Background: Cryopreservation has been extensively used in assisted reproductive technology, agriculture and conservation programmes for endangered species. The literature reports largely positive results regarding the survival of frozen-thawed cells and clinical outcomes. Nonetheless, it is unclear whether or not cryopreservation of sperm, oocytes and embryos causes any disruption in their genetic integrity. Drawing on the available published evidence, this review paper describes in detail the physical and biochemical factors of cryopreservation that could potentially affect genomic integrity.

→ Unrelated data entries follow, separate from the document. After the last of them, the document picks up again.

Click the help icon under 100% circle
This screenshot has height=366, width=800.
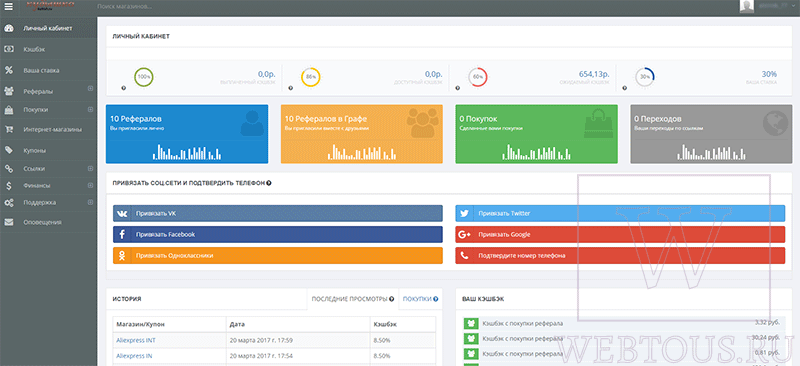pyautogui.click(x=123, y=88)
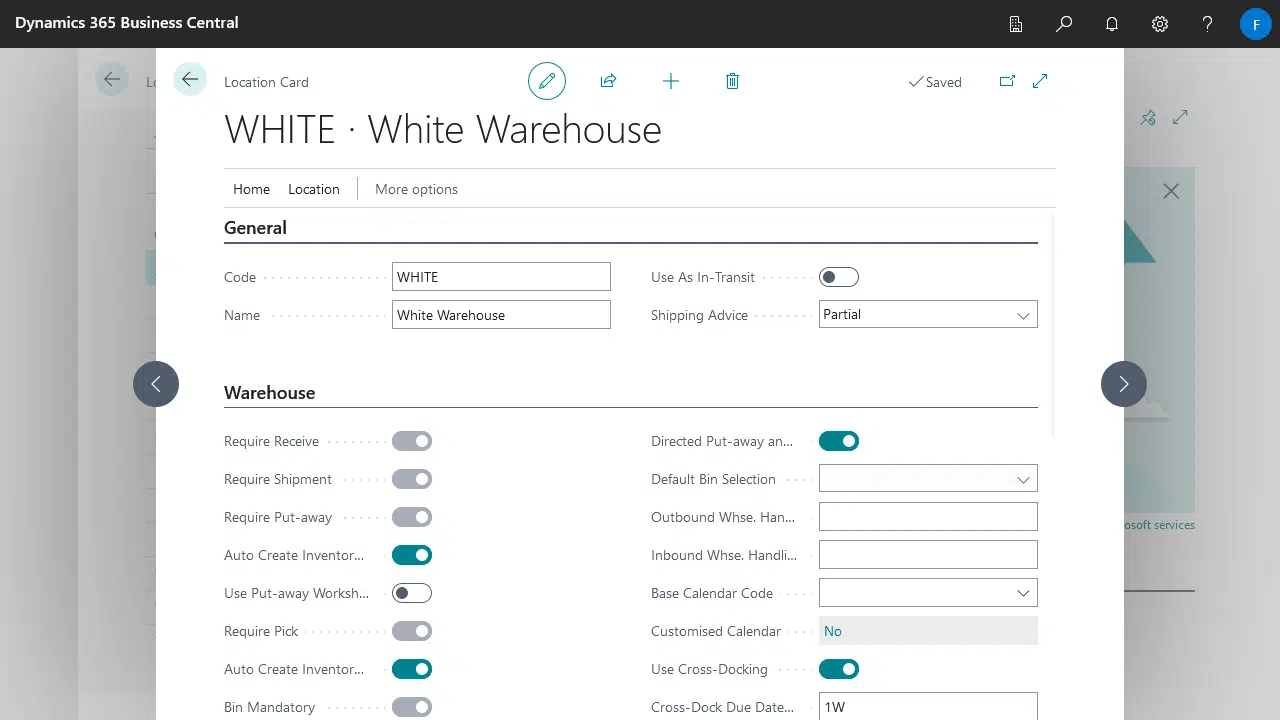Navigate back using the back arrow
The image size is (1280, 720).
pos(189,79)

Methods: A critical review of the published literature using PubMed with particular emphasis on studies which include assessment of genetic stability after cryopreservation of oocyte, sperm and embryos. The search was performed in 2014 and covered the period from the beginning of electronic records until July 2014. No language restrictions were applied.

Results: Cryopreservation is associated with extensive damage to cell membranes, and results in alteration of the functional and metabolic status of the cells and mitochondria. Some evidence suggests an increase in DNA single-strand breaks, and degree of DNA condensation or fragmentation in sperm after cryopreservation. The extent of these changes may vary between different individuals and different techniques. The addition of antioxidants to the cryopreservation media and the use of well-controlled cooling regimes could potentially improve such outcomes. Limited numbers of studies on oocytes provide controversial results regarding the effect on DNA fragmentation, sister chromatid exchange (SCE) and aneuploidy. The only study on human embryos suggested that vitrification affects DNA integrity to a much lesser extent than slow freezing. Animal studies show increases in mitochondrial DNA mutations in embryos after cryopreservation. The limited numbers of long-term follow-up studies in humans provide reassurance that derives mostly from retrospective studies with some methodological weaknesses.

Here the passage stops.